Le 5 mai 1945, quelques mois après Auschwitz, le camp de Mauthausen était libéré. Par ce témoignage paru en 1963 en Grèce, Iakovos Kambanellis, raconte autant le retour de la vie et de l’humanité dans des corps presque mourants, que l’indicible barbarie sous le régime nazi. Malheureusement occulté par la crise sanitaire, ce document offre un éclairage inédit des semaines ayant suivi l’arrivée des américains.
Prisonnier depuis octobre 1943, Iakovos Kambanellis avait vingt et un an lorsqu’il s’est retrouvé à Mauthausen sous le matricule 37734. Il a survécu grâce à un détenu politique allemand, qui lui a évité d’être envoyé à la carrière de granite, où l’espérance de vie ne dépassait guère quelques jours. Choisi comme responsable du retour des grecs, il est resté dans le camp bien après la fin de sa mission, contraint par une promesse faite à ses amis juifs, dont le départ pour la Palestine était bloqué par les anglais. Son récit, écrit une vingtaine d’années plus tard, fait des allers retours entre le temps de la déportation et celui de la libération. Commencé dans l’allégresse à l’arrivée des soldats, immédiatement relayée par l’euphorie de manger enfin à sa faim, il dissémine entre deux anecdotes sur la réorganisation du camp, les épisodes terribles ayant abouti à l’extermination de deux cent quarante mille personnes. Ce procédé, relevant sans doute d’une volonté tenace d’être tourné vers l’avenir, renforce encore la perversité des SS, dont l’imagination n’avait pas de limite pour torturer, terroriser ou tuer.
LA VIE D’ABORD
Lorsque les américains sont apparus, seulement trente mille personnes avaient survécu au travail forcé et aux exécutions. Petit à petit, ces êtres décharnés, à bout de force, reprennent goût à la vie et cette masse uniforme qui ne représentait rien d’humain pour les bourreaux, retrouve ses particularités identitaires, nationales, politiques ou religieuses. Le désir également renaît. Les femmes cousent des robes dans de pauvres bouts de tissu, les hommes font la roue, débattent, se chamaillent, fomentent des vengeances, notamment envers les SS prisonniers ou les villageois. L’auteur n’échappera pas à la règle, en tombant amoureux de l’unique lituanienne du camp, avec laquelle il vivra une histoire insolite, comme une revanche, dans la tour où se trouvait la mitraillette.
AU-DELÀ DE LA FOLIE
Les onze nationalités présentes dans le camp ne subissaient pas toutes le même sort. Très pudique sur son propre cas, Iakovos Kambanellis préfère évoquer celui de ses amis. Si les juifs concentraient la haine des nazis, les russes, étaient devenus leur bête noire. Il s’attarde sur leur martyr, leurs chants comme des messes, leur résistance aux deux cents marches de la carrière. Il rappelle les morts à compter chaque jour, la flamme du crématorium brûlant nuit et jour, l’utilisation « judicieuse » de la cendre humaine pour consolider les chemins, les eaux calmes du fleuve dans lequel ont été jetés tant de corps, la cruauté des SS chaque jour plus vicieux.
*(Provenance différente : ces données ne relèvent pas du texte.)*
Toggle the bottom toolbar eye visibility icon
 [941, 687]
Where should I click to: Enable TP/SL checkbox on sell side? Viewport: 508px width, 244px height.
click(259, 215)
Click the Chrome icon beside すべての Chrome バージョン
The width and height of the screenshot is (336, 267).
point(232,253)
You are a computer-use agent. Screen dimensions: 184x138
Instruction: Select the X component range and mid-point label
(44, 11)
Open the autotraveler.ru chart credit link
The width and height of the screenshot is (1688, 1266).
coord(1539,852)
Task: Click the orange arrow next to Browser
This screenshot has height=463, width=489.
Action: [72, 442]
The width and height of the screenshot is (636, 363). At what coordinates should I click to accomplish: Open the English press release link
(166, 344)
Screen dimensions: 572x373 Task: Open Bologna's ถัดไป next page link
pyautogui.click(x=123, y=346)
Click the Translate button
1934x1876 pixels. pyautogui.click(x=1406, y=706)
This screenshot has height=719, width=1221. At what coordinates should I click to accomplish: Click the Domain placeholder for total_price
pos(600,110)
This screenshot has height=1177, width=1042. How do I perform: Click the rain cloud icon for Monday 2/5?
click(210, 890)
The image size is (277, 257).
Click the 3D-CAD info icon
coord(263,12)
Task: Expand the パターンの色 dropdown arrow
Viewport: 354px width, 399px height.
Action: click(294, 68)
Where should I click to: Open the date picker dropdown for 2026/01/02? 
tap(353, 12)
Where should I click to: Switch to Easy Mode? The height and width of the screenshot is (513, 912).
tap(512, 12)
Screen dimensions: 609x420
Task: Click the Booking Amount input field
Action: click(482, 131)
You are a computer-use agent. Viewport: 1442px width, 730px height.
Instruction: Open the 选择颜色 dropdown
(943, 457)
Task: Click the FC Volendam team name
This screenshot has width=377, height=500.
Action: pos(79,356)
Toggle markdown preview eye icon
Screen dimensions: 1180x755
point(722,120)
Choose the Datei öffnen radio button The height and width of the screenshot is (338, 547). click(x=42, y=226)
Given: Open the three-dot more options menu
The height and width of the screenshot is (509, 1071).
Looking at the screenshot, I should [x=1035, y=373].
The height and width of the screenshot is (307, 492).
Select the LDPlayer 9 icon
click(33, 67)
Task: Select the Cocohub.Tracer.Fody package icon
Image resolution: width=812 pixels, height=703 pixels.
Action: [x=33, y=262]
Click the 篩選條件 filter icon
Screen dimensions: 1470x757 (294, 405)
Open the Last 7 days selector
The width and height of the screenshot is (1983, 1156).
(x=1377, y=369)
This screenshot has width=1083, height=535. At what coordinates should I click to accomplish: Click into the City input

« Je ne me considérais absolument pas comme devant inspirer la pitié (…). Bien au contraire, j’étais fier de ce que j’étais. ». Tout le livre respire cette volonté de dignité. Ces années de camp, où il fallait mettre « une croute de folie autour de son cerveau » pour s’en sortir, semblent n’avoir jamais entamé sa confiance dans un « monde naissant ».